Outro dia chegou-nos às mãos um press release do Hotel Ritz. Trata-se de uma cópia actual, distribuída à imprensa. Destacamos as seguintes passagens:
“O Hotel Ritz começou a ganhar vida, em 1952, a partir de uma ideia de António de Oliveira Salazar. Abordando Ricardo Espírito Santo Silva, um cruzado moderno dedicado à causa da promoção e preservação do património artístico e cultural português, Salazar exprimiu o desejo de construir um hotel emblemático (…)”
“(…) foi sob a orientação do lendário Queiroz Pereira que a ideia para Lisboa original cresceu e se transformou no hotel que hoje vemos.”
“Maude Lagos (filha de Queiroz Pereira), para quem o hotel está na massa do sangue, herdou do pai a visão e a paixão pela continuidade do sucesso (…) tendo dedicado a sua vida a garantir a continuidade das ideias originais do pai.”

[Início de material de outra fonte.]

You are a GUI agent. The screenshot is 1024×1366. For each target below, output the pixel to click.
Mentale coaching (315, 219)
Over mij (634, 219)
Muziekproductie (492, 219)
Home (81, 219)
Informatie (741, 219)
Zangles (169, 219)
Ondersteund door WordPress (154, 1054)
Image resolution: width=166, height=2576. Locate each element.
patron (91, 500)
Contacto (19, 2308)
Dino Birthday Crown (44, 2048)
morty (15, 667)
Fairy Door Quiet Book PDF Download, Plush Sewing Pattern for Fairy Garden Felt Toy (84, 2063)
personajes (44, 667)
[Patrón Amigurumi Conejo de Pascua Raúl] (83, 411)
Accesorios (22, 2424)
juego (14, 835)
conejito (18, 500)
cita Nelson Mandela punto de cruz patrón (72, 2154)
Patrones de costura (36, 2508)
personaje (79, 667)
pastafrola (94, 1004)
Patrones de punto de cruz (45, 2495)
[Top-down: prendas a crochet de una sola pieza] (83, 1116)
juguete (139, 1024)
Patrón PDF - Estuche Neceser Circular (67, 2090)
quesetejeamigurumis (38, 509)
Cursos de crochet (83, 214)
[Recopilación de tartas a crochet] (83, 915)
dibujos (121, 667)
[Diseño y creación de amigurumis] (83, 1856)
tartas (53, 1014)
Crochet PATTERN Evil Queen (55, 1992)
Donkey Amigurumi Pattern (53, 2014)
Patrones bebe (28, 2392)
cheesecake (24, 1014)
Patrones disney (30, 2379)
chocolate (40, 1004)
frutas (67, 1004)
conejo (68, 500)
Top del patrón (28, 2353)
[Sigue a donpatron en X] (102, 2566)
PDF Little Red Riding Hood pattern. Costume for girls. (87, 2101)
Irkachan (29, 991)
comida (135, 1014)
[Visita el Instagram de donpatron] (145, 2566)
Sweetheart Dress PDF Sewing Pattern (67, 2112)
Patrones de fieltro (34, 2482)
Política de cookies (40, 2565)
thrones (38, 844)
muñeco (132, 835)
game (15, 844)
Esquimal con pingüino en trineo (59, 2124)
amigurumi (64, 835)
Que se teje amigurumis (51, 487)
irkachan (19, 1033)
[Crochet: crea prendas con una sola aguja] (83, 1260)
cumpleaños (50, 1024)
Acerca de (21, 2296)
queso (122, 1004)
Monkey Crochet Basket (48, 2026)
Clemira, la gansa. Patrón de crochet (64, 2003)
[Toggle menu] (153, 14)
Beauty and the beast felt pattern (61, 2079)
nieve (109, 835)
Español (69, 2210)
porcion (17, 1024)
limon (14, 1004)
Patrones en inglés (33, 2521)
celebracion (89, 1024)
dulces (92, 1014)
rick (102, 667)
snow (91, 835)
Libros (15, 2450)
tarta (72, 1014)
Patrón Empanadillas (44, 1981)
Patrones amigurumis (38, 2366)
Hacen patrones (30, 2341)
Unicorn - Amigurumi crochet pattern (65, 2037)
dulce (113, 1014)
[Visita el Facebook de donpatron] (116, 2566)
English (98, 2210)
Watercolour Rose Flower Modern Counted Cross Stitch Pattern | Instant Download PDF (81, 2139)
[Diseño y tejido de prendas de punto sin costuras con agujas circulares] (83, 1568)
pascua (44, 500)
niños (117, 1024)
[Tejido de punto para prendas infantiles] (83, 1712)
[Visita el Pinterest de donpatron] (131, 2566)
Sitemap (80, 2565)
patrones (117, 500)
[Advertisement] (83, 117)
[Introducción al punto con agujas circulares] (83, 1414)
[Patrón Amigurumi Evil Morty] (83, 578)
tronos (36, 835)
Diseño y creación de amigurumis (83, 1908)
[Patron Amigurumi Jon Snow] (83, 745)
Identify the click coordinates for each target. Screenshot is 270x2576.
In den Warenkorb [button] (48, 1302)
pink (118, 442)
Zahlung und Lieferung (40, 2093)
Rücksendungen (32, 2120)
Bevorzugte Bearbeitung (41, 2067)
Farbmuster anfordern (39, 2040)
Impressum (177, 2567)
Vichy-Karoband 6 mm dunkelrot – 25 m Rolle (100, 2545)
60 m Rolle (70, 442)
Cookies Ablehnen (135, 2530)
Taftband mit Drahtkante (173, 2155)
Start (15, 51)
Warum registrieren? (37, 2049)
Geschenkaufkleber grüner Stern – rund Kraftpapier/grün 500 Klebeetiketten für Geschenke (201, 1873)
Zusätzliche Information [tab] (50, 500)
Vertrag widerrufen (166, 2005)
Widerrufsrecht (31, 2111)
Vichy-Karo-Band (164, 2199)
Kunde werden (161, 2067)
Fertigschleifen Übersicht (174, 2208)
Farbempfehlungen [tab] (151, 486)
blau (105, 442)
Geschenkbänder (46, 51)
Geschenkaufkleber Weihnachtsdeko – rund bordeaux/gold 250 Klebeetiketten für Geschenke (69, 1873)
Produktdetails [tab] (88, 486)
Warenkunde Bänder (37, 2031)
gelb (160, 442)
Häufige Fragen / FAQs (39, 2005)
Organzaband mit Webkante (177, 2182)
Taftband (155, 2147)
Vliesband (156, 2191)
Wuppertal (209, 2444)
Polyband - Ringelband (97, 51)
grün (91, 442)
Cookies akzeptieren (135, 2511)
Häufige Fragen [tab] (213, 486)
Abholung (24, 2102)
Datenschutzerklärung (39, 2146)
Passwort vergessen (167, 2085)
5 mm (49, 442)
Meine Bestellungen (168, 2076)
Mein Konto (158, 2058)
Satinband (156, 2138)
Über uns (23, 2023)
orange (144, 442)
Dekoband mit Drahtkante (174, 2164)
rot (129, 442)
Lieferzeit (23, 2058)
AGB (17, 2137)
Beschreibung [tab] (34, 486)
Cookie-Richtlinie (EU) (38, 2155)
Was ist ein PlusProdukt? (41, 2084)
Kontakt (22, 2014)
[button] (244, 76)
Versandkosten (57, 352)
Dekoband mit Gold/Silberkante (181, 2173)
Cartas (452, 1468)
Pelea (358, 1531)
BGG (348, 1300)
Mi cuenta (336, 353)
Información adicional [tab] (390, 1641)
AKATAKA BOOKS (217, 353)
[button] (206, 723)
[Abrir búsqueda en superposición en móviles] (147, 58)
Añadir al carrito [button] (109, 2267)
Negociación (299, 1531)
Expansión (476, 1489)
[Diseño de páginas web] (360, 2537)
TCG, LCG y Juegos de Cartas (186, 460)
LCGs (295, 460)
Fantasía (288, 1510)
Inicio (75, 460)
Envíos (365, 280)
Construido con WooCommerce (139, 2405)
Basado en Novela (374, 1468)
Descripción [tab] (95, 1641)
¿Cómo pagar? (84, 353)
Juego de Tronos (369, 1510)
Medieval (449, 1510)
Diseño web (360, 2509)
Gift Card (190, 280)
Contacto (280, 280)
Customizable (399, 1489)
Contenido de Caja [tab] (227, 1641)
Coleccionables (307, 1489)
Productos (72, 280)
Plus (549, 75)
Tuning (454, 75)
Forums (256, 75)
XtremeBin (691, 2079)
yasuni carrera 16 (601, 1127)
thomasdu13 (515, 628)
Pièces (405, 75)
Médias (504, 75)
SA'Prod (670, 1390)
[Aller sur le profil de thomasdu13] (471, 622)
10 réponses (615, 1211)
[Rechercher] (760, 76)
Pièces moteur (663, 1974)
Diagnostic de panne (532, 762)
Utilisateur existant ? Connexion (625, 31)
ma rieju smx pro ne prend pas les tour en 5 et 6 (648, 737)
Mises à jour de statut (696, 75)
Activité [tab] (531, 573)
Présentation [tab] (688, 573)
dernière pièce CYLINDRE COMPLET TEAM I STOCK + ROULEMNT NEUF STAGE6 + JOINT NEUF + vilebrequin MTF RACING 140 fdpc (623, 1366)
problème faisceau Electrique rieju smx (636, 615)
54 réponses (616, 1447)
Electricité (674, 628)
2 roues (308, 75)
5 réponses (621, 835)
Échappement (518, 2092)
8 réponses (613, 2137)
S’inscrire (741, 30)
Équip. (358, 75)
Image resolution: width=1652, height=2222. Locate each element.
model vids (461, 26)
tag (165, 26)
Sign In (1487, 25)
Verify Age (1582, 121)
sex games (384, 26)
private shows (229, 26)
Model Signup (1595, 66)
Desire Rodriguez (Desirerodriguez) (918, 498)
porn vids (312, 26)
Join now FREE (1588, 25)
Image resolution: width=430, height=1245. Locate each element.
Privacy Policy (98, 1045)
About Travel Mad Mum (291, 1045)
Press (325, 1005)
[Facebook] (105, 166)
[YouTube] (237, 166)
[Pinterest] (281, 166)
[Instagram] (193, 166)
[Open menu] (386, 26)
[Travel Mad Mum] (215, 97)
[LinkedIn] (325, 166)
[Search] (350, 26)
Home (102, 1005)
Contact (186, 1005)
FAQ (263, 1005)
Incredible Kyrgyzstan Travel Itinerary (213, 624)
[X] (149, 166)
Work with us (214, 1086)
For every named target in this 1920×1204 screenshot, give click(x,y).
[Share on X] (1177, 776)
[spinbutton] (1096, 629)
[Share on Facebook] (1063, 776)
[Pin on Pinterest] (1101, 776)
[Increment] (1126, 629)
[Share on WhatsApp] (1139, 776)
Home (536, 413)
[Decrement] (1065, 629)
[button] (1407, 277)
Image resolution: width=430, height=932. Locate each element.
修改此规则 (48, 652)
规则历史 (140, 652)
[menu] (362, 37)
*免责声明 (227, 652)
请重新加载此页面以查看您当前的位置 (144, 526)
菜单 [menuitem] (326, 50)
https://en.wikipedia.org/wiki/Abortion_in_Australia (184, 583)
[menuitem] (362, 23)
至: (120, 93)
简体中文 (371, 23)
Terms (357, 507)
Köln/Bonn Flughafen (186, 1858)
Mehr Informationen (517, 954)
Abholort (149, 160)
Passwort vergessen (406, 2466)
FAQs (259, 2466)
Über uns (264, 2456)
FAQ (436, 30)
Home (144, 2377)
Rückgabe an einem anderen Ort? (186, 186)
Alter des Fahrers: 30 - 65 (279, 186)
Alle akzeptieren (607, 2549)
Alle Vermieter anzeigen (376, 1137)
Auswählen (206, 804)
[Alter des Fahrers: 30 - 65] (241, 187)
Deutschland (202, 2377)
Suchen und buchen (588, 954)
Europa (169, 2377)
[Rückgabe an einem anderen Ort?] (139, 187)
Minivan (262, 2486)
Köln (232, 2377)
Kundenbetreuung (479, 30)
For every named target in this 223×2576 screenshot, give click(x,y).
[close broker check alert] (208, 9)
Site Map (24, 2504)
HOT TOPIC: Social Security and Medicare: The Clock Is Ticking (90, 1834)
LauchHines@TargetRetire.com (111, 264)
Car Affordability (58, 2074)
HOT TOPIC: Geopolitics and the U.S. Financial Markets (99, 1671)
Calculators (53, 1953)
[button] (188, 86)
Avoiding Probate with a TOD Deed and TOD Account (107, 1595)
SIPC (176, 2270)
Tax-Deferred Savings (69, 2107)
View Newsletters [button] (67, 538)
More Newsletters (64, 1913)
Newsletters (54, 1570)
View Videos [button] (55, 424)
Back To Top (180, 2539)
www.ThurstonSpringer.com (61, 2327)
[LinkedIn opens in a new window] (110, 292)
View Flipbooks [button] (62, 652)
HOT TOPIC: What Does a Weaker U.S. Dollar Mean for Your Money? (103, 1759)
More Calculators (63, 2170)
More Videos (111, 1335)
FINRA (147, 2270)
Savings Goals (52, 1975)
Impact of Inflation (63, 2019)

Do discurso de Queiroz Pereira na inauguração (1959): “ao longo da sua existência, (o hotel) deverá proporcionar luxo e conforto, dignificar a cidade e, acima de tudo, honrar a nação.”
Aqueles que são do tempo da outra senhora, certamente sentirão um arrepio na espinha ao ler estes parágrafos. Está lá tudo o que caracterizava o tom do discurso salazarento: os elogios empolados ao salvador da nação e ao senhores do regime, a narrativa pseudo-histórica devidamente depurada (não se fala de Diamantino Tojal, o homem que realmente fez o Ritz, nem do arquitecto), o patriotismo bacoco. Aqueles que não são do tempo da outra senhora certamente terão dificuldade em perceber o que será um “cruzado moderno”, o que pode haver de “lendário” na figura de Queiroz Pereira, ou o que será uma “paixão pela continuidade do sucesso”. Para não falar na “honra da nação” como objectivo de um empreendimento hoteleiro... Mas há outras observações, sobre arte, por exemplo, que poderão apreciar:
“A eclética mistura de esculturas, pinturas e tapeçarias, representativa dos valores nacionais e da independência do espírito criativo português, transformou o hotel numa verdadeira galeria de arte.”
“O conceito geral (da decoração), que associava tendências art déco ao estilo Luis XVI, foi potenciado pela cuidadosa selecção dos materiais utilizados e pela qualidade e acabamentos insuperáveis dos artesãos portugueses.”
Desde 1975 o Ritz mudou de proprietários e teve vários directores gerais e outros tantos directores de relações públicas. Como é que nunca ninguém reparou no ridículo deste texto? Como é que nunca ninguém achou conveniente actualizar este discurso?